[Opening The data section]

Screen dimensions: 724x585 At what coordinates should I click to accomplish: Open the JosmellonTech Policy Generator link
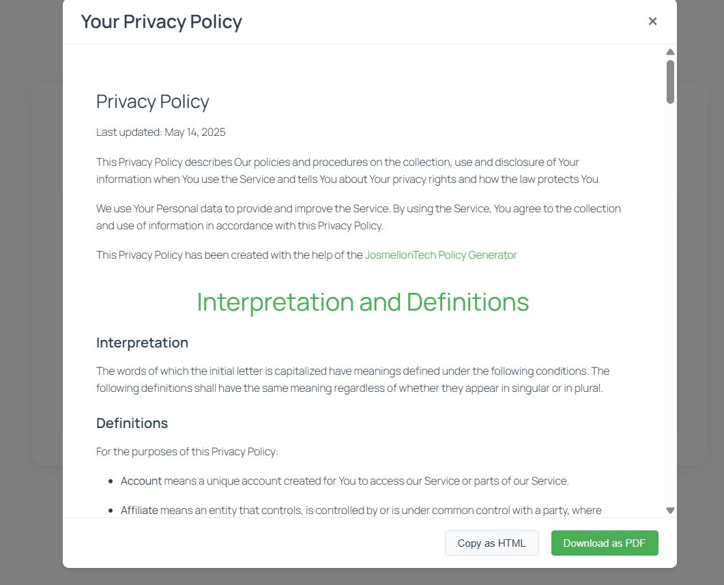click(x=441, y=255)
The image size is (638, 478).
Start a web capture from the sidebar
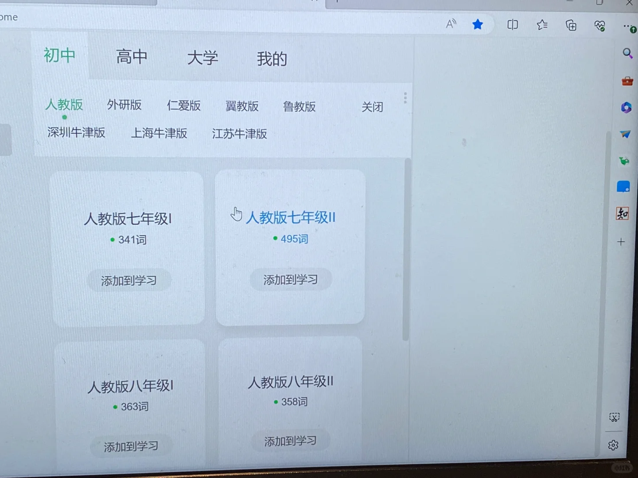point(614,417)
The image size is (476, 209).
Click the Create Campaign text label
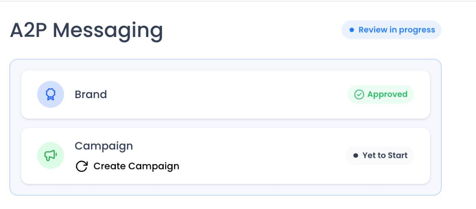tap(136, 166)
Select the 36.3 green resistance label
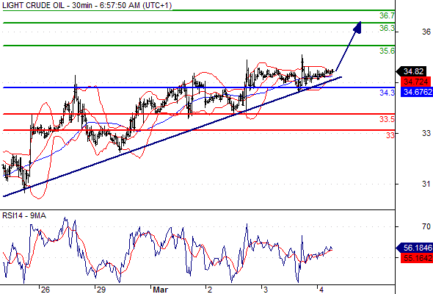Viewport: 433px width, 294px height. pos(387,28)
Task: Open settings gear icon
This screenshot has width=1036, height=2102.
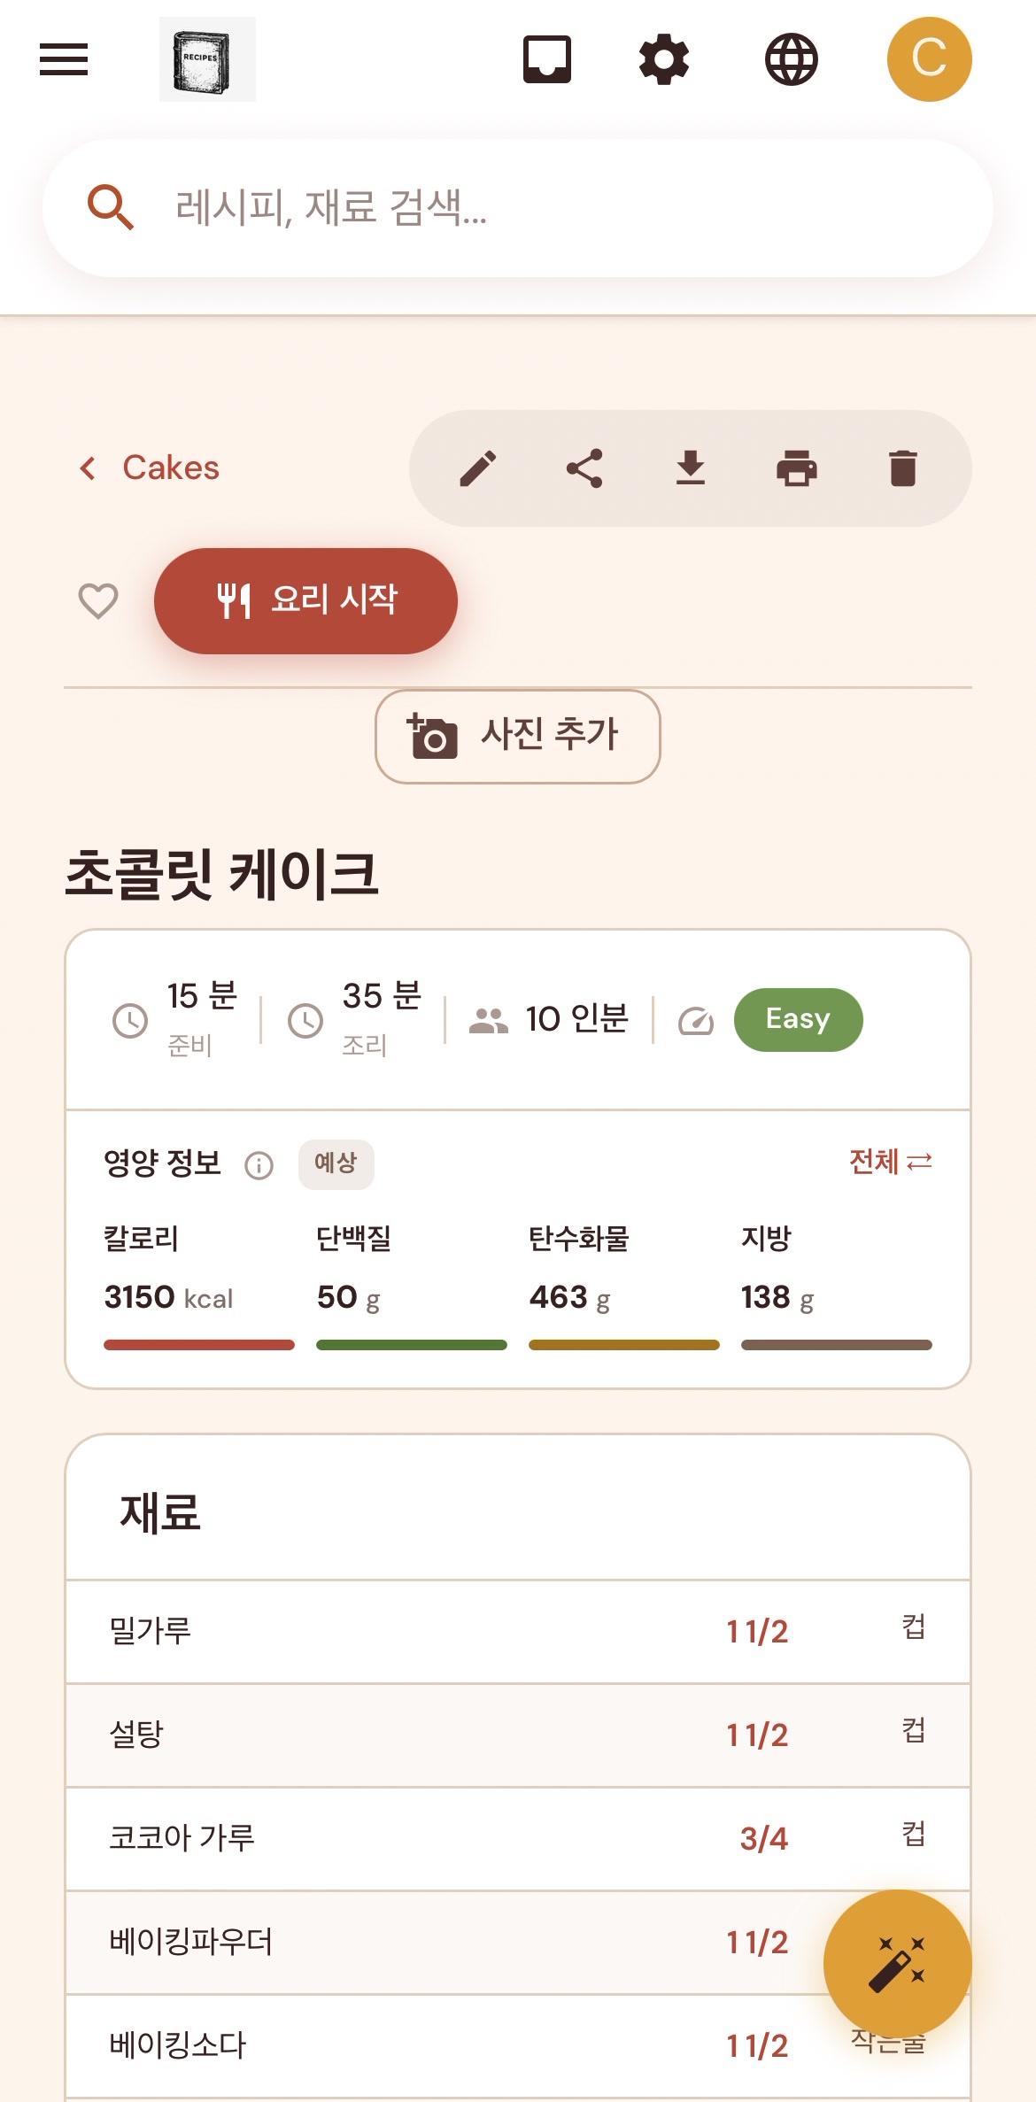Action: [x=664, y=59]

[Closing The data section]
[Opening The data section]

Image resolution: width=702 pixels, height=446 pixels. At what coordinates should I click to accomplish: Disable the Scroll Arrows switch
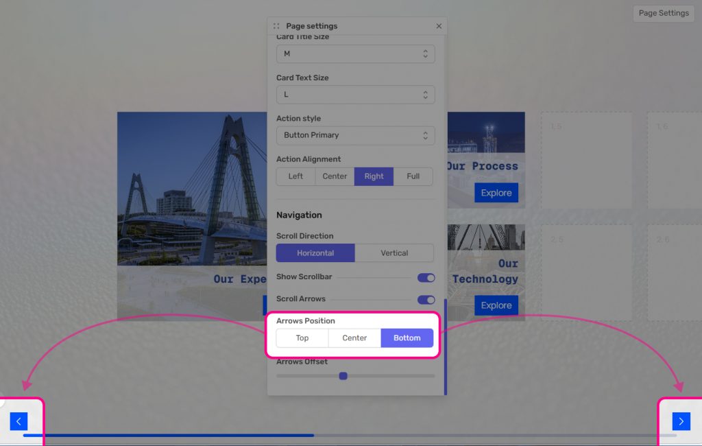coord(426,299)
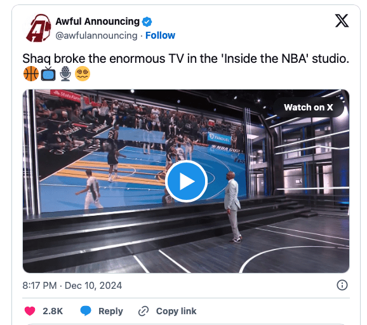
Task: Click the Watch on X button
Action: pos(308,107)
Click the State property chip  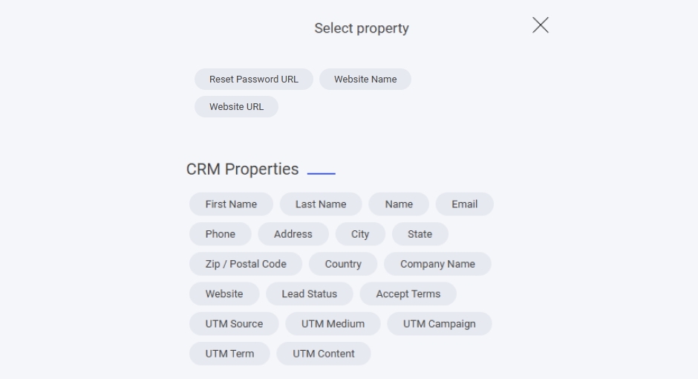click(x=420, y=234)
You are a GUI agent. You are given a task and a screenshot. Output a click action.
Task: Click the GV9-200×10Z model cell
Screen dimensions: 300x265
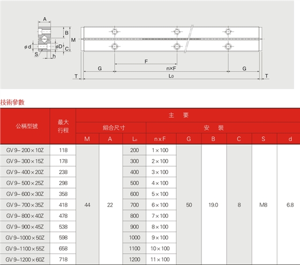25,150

[Closing The data section]
[Opening The data section]

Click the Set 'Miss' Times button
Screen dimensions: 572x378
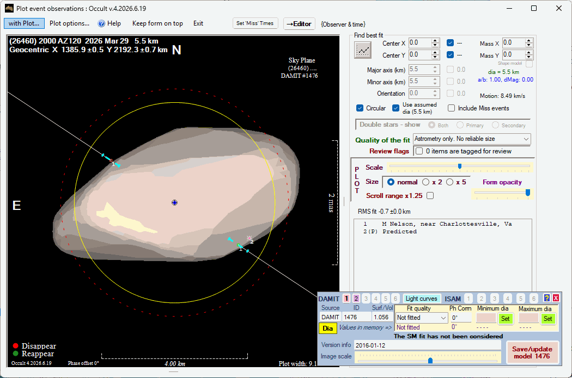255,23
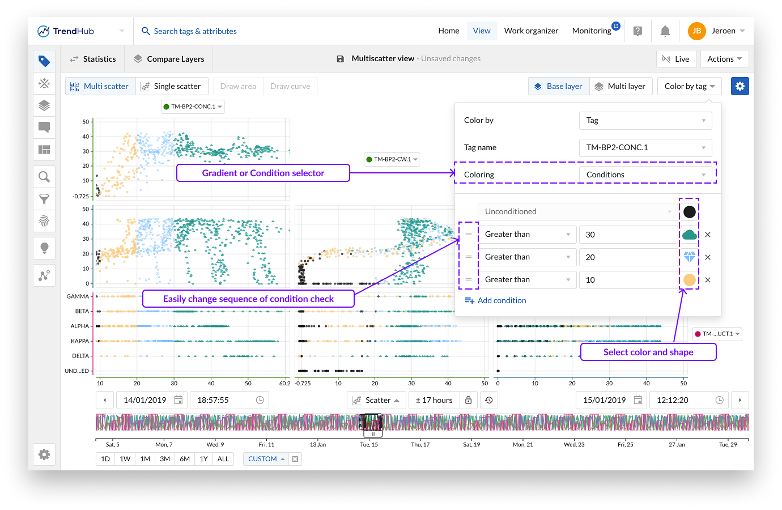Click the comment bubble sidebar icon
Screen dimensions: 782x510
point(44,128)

[Closing The data section]

**Your goal:**
Search the entries above for the word "size", and copy every line where it occurs.

**Solution:**
The image size is (638, 478).
The image size is (476, 209).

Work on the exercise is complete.